The workflow is the following:
1 The user enters the source/load impedance data and the frequency
band where a good matching condition is required. Whenever the
impedance depends on the frequency, it must be specified using a s1p
file.
2 Search mode selection: The tool comes with a set of default circuit
candidates for the best matching network, but the user can also specify
custom topologies (L/C/TL) using a text file. The response of the
default topologies was analytically calculated beforehand, so the
execution is faster than when using an arbitrary network.
3 For every candidate topology:
3.1 The program sets a suitable starting point depending on the
impedance of the components at the mean frequency.
3.2 Grid search. A hypercube is build over the current pivot and
then every vertex is evaluated. At the end of each iteration, the
hypercube is moved to the best vertex or, otherwise, it is
shrunk/expanded. When the stop condition is met, a ‘rough’ local optimum
should be achieved.
4 Those topologies which gave a good matching condition (say <10dB)
after the grid search are chosen to refine their results with a local
optimiser. At some point, I have linked Nlopt library and tested a few
derivative free optimizers such as Subplex, Praxis and Nelder-Mead. The
Subplex method claims to outperform NM when the dimension of the problem
is high, but, in general, a matching network should be kept as simple as
possible (so typically, dimension < 6). On the other hand, the Praxis
algorithm, as a variant of the Powell’s method, relies on the assumption
that the objective function follows a quadratic expression... but I am
not pretty sure that the matching network design problem meets this
condition. Finally, the Nelder-Mead algorithm is dead simple to
implement and the results seem to be good enough… so it was the one I
have chosen.
5 At the end of the program, the best matching network is copied to
clipboard in the same way as other Qucs tools do.
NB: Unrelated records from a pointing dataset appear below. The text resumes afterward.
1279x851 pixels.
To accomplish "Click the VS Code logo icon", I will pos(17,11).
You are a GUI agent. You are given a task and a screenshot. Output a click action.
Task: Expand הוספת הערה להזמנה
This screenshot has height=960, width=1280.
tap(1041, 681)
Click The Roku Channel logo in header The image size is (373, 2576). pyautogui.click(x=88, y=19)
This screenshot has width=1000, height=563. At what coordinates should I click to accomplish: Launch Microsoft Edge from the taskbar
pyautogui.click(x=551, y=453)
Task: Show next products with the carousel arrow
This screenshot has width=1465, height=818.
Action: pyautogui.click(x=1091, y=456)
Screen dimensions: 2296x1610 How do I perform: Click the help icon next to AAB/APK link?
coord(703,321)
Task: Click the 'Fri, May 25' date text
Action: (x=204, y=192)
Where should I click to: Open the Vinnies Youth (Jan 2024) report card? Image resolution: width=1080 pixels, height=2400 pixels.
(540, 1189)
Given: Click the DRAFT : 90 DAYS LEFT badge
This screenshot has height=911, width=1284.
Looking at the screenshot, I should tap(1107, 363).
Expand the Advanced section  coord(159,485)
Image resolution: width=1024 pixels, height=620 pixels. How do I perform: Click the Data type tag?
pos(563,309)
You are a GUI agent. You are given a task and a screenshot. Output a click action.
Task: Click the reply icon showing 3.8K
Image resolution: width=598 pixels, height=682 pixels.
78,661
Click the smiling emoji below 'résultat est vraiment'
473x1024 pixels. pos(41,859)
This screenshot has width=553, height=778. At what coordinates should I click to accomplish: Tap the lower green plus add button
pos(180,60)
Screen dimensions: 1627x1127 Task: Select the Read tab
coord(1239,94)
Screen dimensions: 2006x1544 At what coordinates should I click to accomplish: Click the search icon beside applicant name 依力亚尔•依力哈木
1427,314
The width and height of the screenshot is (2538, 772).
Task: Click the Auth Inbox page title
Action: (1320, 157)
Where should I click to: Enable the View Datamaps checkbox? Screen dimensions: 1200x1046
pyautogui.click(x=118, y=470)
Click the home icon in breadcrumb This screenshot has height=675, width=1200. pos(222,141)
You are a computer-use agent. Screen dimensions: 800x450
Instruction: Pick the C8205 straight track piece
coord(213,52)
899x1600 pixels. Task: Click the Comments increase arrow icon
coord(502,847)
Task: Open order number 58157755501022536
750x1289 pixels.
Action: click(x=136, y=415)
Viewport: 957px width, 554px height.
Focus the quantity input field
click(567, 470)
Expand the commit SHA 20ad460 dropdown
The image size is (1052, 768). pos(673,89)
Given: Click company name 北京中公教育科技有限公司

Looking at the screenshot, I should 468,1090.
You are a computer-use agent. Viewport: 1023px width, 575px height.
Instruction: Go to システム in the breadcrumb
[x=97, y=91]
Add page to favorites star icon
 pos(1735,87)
In order to verify the tool is working as expected, the user/developer
can execute a command line testbench (qucs-wideband-
matching/testbench/testbench)
For sure there is plenty of room for improvement, so comments are
welcome :)
[1] Broadband direct-coupled and RF matching networks. Thomas R.
Cuthbert, 1999
[2] Convergence properties of the Nelder-Mead simplex method in low
dimensions. J.F. Lagarias, J.A. Reeds. SIAM J. OPTIM, Vol 9, No. 1, pp.
112-147